Вернемся, однако, к нашему пустырю и продолжим движение, сделав еще кружок. Навстречу и по параллельной лыжне катят другие лыжники. Их много, как на картине Сергея Лучишкина «Лыжники» (ГРМ, 1926). Поле хранит множественность как иллюзию. Поле играет с нами, погружает в фантазии, в сон. Мы видим и не видим. Просто смотрим, не углубляясь. Скользим.
Множественность — важный атрибут поэзии Всеволода Некрасова. Его видение природы неотделимо от погружения в социальность. Конечно, отдельные его стихи могут говорить о бытии-в‑средине-мира, но чаще они являют собой карнавал феноменов:
лыжи лыжи
лыжи лыжи
живы живы
живы живы
хоть куда
глаза глядят
тут туда
следы следят
след
в след
снег
на снег
тихо тихо
бух бух бух
хорош хорош
шурух шурух
«Другой» остается исключительно в области явления, он не может быть (в отличие от поля) проводником к бытию. «Другой» не зеркален, наше «я» не отражается в нем, он просто мелькает. И мелькает вполне определенным образом. Мы не длим его, как куст во время спуска, в заснеженное пространство, он не входит в это пространство как предмет, устанавливающий нашу связь с существенным. Мы его просто щелкаем створкой фотоаппарата — миганием ресниц, фиксируем в застывшем моменте. По этому поводу Мерло-Понти говорит, что моментальные образы приводят к оцепенению движущегося, — как это показывает множество спортивных фотографий с навсегда застывшим атлетом. Философ также приводит пример фотографии прыгнувшей лошади: на снимке она просто «подпрыгивает», тогда как в живописи — скачет.
Здесь мы сталкиваемся с проблемой темпоральности. Время позволяет передать образ живого тела. Когда мы смотрим на куст во время спуска, мы, как правило, фиксируем его в разных временных позициях, тогда как встречного лыжника оставляем только в одной.
Обретение пространства есть обретение длительности. Поэтому когда я скольжу на лыжах, я нахожусь во времени, а встречный лыжник — в моменте. «Я» как двойное зрение, я‑лыжник и я‑наблюдатель, невозможно сочетать с другим лыжником, который застывает в моем сознании.
В реальности время непрерывно, и фотография обманчива, поскольку настаивает на моменте. Но есть точка неразличения, где время и момент становятся синонимами. Это точка радикальной остановки. Полной неподвижности.

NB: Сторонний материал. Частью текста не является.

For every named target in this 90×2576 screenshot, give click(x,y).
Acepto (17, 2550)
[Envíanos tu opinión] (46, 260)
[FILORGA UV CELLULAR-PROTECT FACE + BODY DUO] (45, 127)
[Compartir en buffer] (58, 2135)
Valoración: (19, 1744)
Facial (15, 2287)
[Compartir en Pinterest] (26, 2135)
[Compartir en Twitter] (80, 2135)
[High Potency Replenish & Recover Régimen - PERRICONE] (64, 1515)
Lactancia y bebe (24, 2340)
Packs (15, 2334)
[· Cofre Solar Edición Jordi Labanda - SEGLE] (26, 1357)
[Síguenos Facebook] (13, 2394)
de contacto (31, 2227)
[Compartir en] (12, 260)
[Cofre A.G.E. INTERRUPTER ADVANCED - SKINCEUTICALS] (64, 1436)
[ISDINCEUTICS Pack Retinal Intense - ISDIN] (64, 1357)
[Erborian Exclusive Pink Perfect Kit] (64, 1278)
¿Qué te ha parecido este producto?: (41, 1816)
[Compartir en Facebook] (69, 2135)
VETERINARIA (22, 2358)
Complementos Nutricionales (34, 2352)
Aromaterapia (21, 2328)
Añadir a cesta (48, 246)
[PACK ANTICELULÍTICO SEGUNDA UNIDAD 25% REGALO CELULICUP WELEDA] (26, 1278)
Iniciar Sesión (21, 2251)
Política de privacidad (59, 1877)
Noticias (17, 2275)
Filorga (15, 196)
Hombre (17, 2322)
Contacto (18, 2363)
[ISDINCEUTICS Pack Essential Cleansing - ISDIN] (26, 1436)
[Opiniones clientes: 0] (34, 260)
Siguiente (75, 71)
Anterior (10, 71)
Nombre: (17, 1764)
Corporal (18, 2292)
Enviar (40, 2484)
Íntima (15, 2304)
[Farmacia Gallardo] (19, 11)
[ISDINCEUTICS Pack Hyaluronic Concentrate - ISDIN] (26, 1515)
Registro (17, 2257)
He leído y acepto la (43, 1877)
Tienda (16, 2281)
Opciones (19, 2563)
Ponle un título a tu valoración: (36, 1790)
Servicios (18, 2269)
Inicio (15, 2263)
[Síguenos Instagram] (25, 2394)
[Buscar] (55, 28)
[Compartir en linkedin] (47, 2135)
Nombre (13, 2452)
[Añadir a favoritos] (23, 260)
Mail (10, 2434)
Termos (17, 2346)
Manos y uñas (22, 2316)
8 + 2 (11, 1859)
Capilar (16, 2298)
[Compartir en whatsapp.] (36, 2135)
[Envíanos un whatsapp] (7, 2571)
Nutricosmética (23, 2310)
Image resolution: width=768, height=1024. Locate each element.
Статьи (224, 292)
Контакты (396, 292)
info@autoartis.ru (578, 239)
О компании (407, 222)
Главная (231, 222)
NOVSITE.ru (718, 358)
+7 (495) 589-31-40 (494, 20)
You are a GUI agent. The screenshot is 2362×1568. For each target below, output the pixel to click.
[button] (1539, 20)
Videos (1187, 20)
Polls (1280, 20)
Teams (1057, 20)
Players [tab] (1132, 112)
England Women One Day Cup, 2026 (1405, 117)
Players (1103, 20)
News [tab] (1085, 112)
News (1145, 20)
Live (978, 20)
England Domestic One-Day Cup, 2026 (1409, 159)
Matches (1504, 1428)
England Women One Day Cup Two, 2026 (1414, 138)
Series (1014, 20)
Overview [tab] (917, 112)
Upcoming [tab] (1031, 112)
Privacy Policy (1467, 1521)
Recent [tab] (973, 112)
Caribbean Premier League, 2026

Поле-бытие знает дни, когда по нему наматывали круги наши отцы и деды. И когда грузные женщины, ползущие сейчас в магазин, были стройны и не чурались лыжной прогулки.
В точке неразличения момент — всего лишь «теперь». Время уводит его в прошлое, растягивает. Да, между двумя данностями существует непроходимая граница. Но в позиции схватывания бытия она становится условной.
Прошлое как момент. Я просматриваю свои старые тексты — опыты не в стихах. И натыкаюсь:
Палеха носится по вечерам кругами. Наденет лыжи и дует в темноте по Кукурузному полю. Во! — скажет мне Тимка и поведет рукой — во! шарики не на месте. И опять: во! смотри, пьяный! Это его любимая присказка была: на стройках коммунизма. А между тем, между прочим, почему бы и нет. Наелся до отвала и на боковую. По телевизору «шайбу-шайбу», жена — лапушка: поворчит, перестанет. Картошку выкопал, капусту посолил, а за остальным в город. Есть в белокаменной прекрасный универсам: мало кому известен. Постою — маслица, постою — мяса, колбаски. И не тычьте мне в нос ваше удостоверение, не за хлебом. Народищу — тьма. Одно мучение (зато на душе спокойно). Ешь! Ешь, кому говорят. Она поболтает ножками: не хочу, мама. Побежит к проталинам со склиткой. И снежки. Мальчишки издали по ногам. «Кретины!» — Палеха погрозит кулаком, занырнет в подъезд: делу время. Пишет о торфобрекчии, торфокрошке: как-никак диссертация. Болота в Тверском крае осушил, в Белоруссию перекинулся, до Финляндии рукой подать. Белый медведь. А еще водятся в наших лесах лоси. Также и дичи много: утки, бекасы. В десять, по расписанию, лыжи. Во! Ты погляди: из-за фонаря в обнимку. Кто это кого? Стал бы? Пасет. С точки зрения, так сказать, соответственно под луной, а до небес — до небес семь верст — и все лесом.
Вот он — момент жизни затерявшегося не так далеко от Москвы поселка. Ожившие в тексте голоса. Множество чужих голосов.
Однако время бежит, и еще один круг сделан. Пора домой — обедать.